Immer wieder wurden praktikable, sachdienliche Vorschläge zum Aufbau einer Gemeinschaft in der Welt unserer Tage unterbreitet, die die Wertvorstellungen der Menschen achtet und gleichzeitig den Ruhm Gottes mehrt. Beständig wird betont, wie wichtig es sei, die grundlegenden menschlichen Wertbegriffe zu erhalten. Die Technologie an sich ist eine weitgehend neutrale Kraft, aber sie hat dem Wohl der Menschheit zu dienen, wie es auch Gottes Wille ist. Dazu bedarf es der Kontrolle...

Entscheidend muss immer die Überlegung sein, was dem Wohl der Menschheit dient. Dies ist eigentlich ein wohlverstandener Eigennutz, der aber erst dann umgesetzt werden kann, wenn die Menschheit sich auf allgemein anerkannte Grundwerte geeinigt hat, die den menschlichen Fortschritt steuern.

Allgemeiner Moralkodex

Trotz der anscheinend unüberbrückbaren Gegensätze zwischen den einzelnen religiösen Körperschaften sowie zwischen den Religionen und den liberalen Freidenkern ist es auf rein praktischer Ebene nicht allzu schwierig ist, sich darauf zu einigen, was Recht und Unrecht ist, vorausgesetzt, dass man stets den Menschen voranstellt und ausschliesslich in seinem Interesse urteilt.

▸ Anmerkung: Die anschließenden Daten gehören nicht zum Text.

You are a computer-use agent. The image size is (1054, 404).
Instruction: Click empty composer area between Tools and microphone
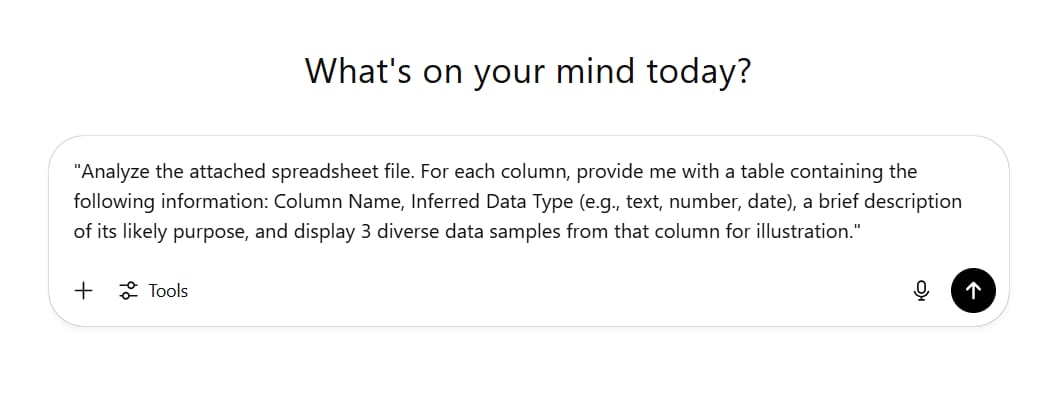(540, 291)
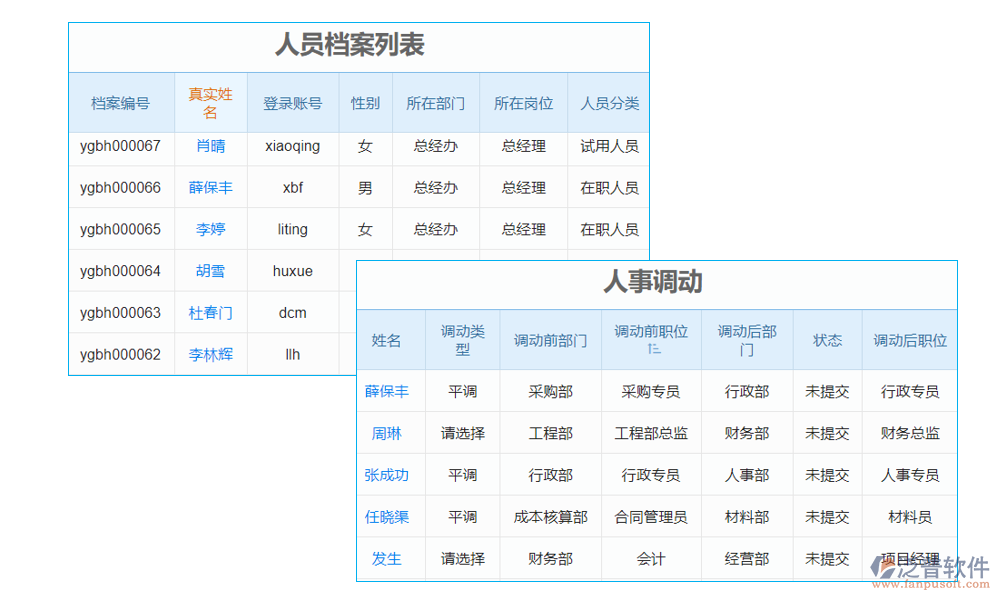View 李林辉's personnel record

click(x=210, y=354)
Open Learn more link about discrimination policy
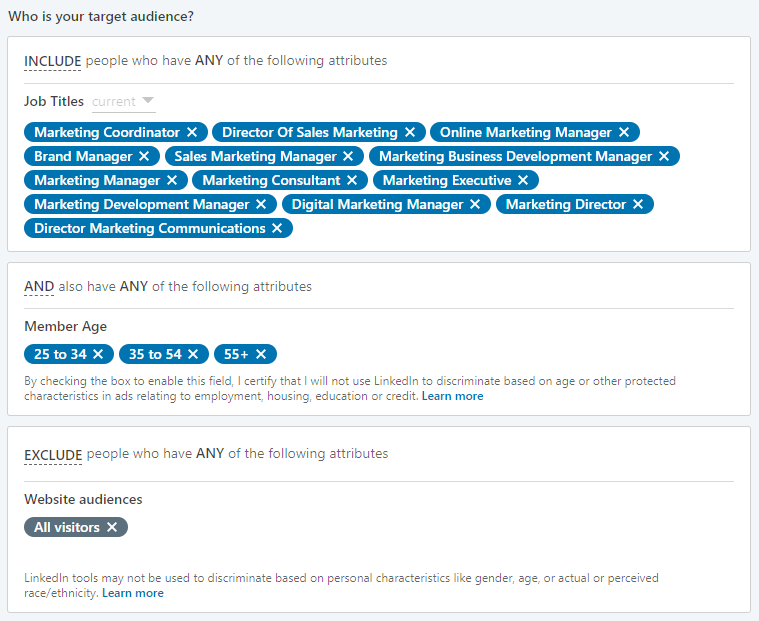Viewport: 759px width, 621px height. (133, 593)
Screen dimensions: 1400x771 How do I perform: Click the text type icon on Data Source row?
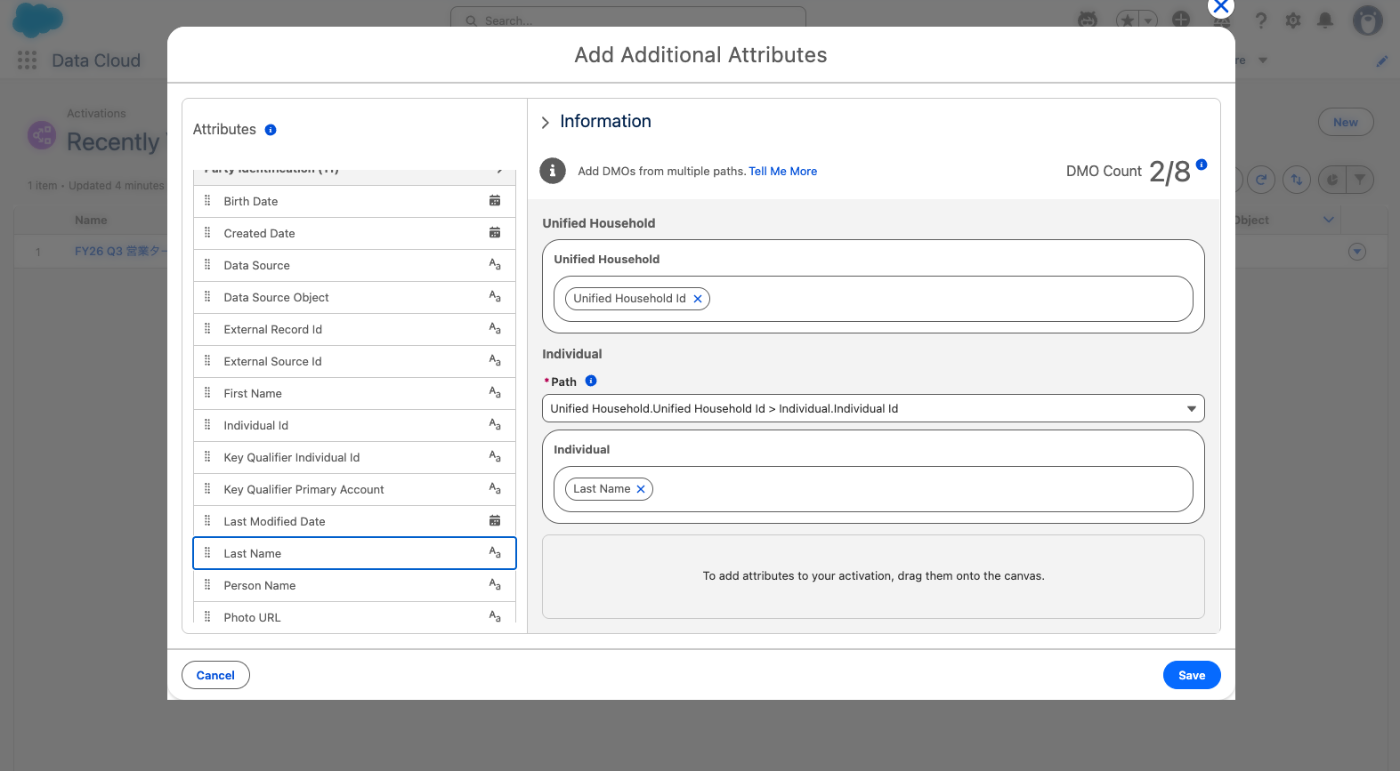click(494, 265)
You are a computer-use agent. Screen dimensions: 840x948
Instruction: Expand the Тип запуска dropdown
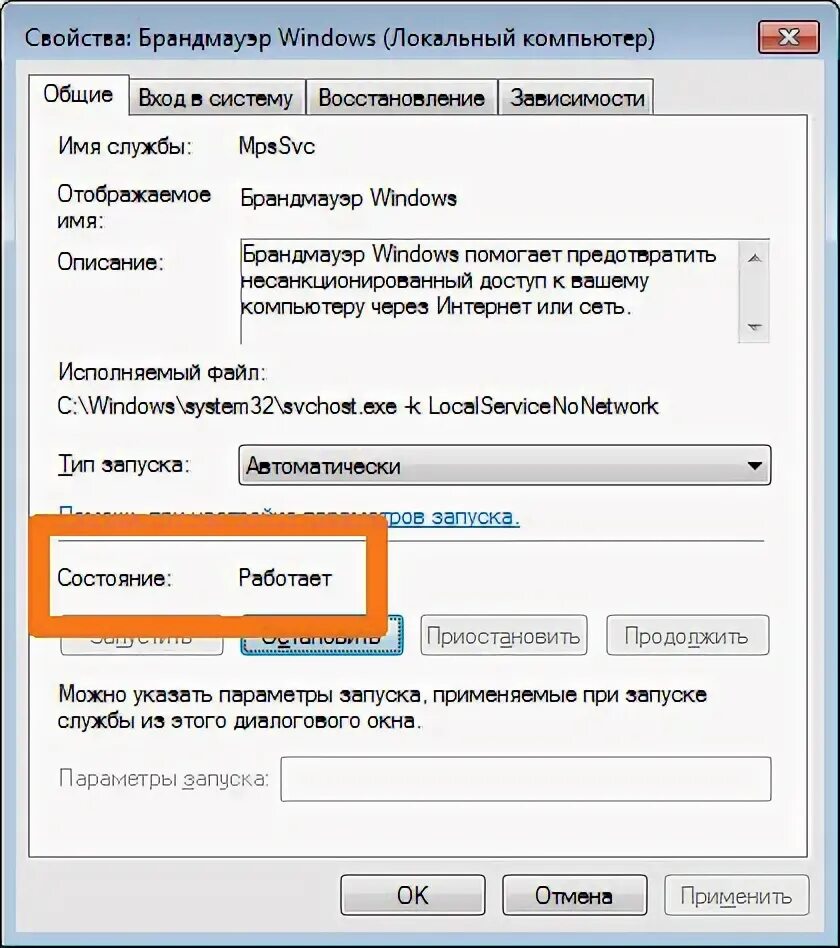click(505, 466)
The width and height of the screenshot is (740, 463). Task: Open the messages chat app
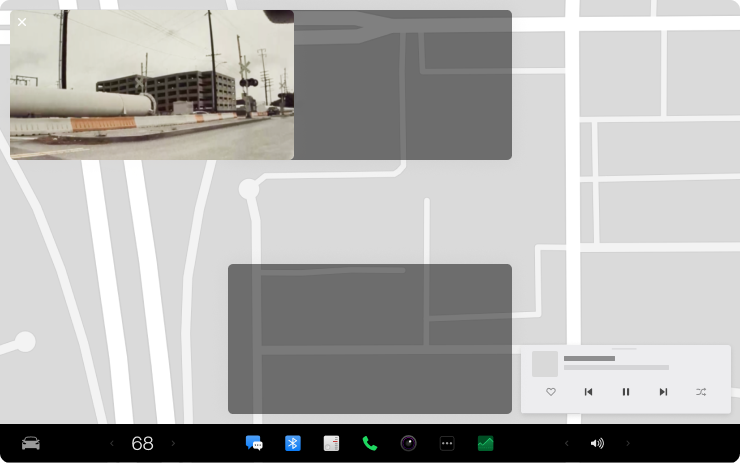click(x=254, y=443)
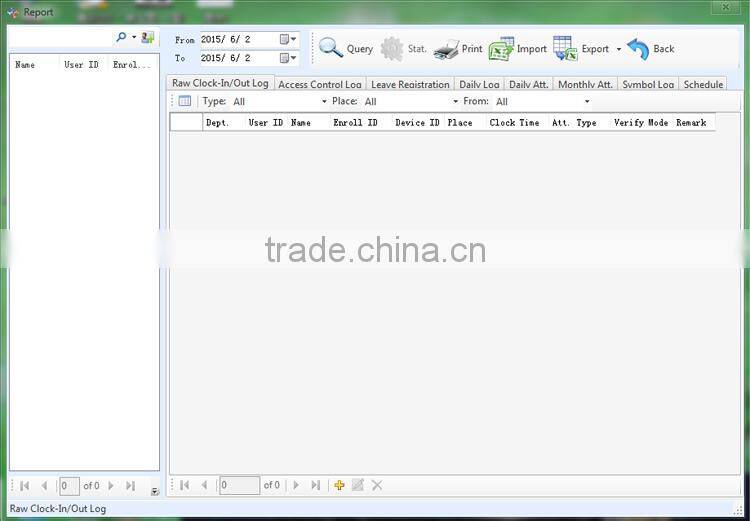The image size is (750, 521).
Task: Click the User ID column header in left panel
Action: pyautogui.click(x=81, y=65)
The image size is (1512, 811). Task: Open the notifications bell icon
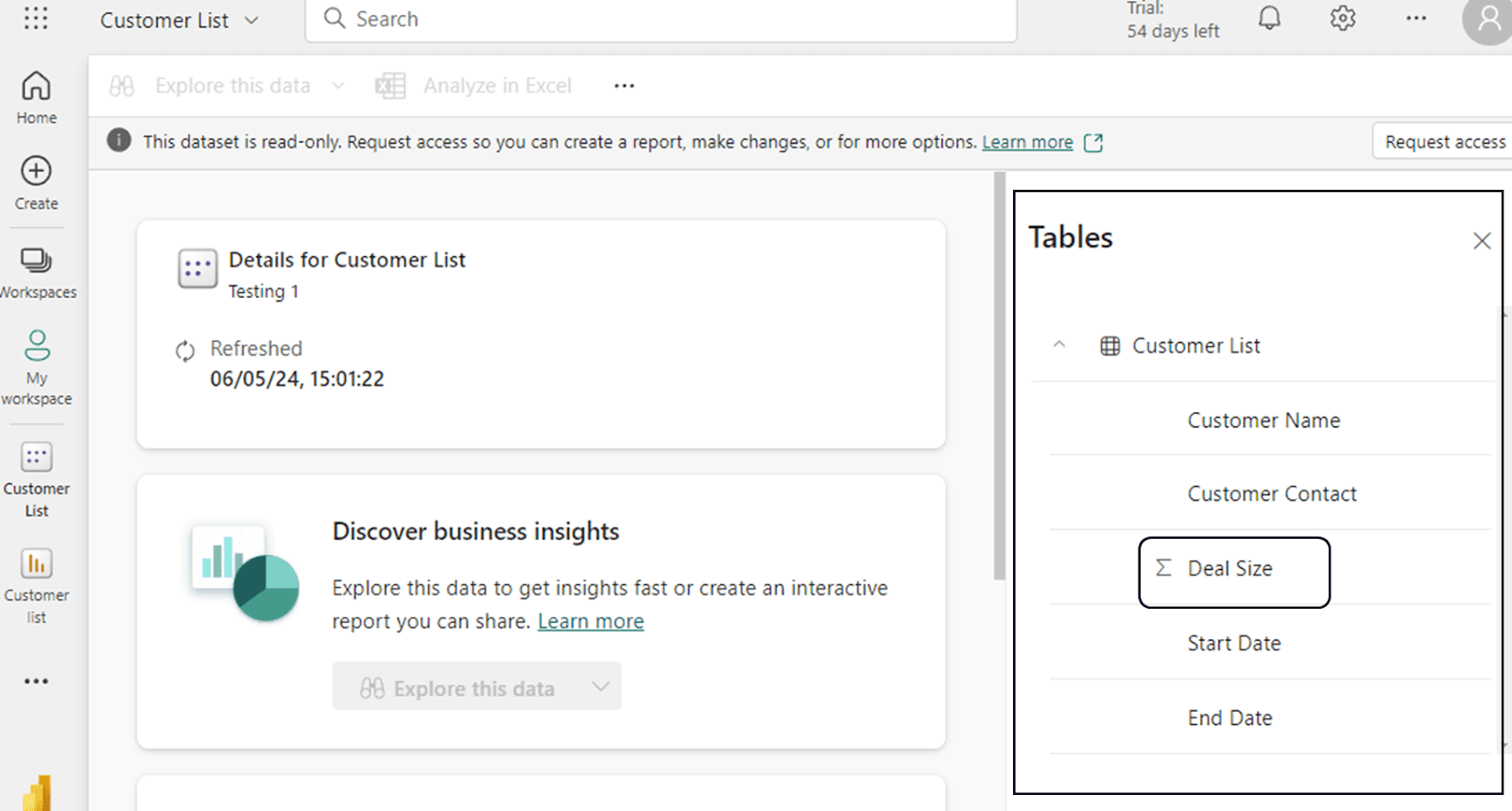coord(1269,19)
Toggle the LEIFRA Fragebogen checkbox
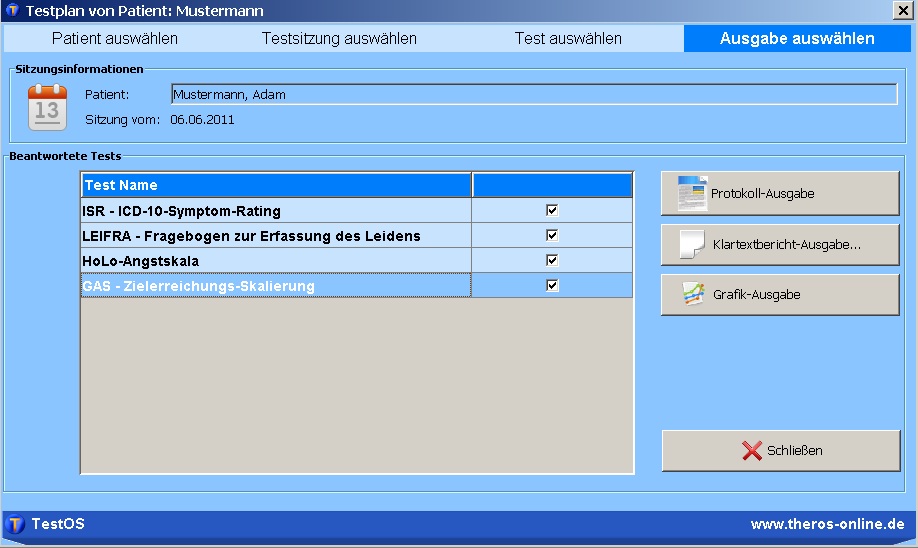Screen dimensions: 918x548 coord(552,236)
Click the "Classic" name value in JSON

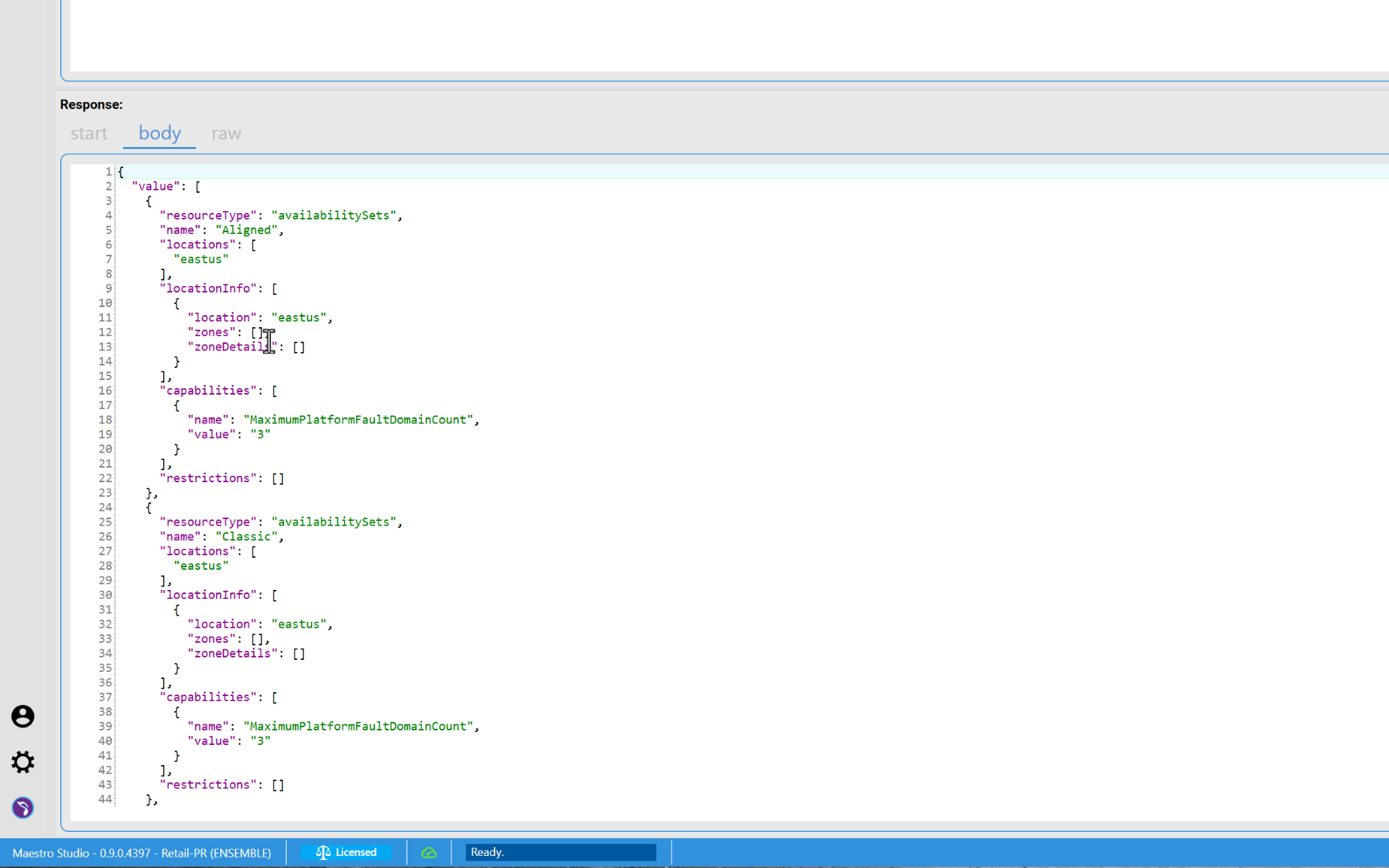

Unsere Erfahrung in einem Land wie Nigeria weist nach, dass es Meinungsverschiedenheiten über diese grundlegenden Dinge nur dann gibt, wenn wir uns selbst gegenüber nicht ehrlich sind. Damit wird es unumgänglich, einen gemeinsamen Moralkodex für alle Kulturen und Religionen zur Steuerung der Globalisierung auf der ganzen Welt aufzustellen, und zwar in nicht allzu ferner Zukunft. Gott sei Dank ist dieses Projekt keineswegs zum Scheitern verurteilt.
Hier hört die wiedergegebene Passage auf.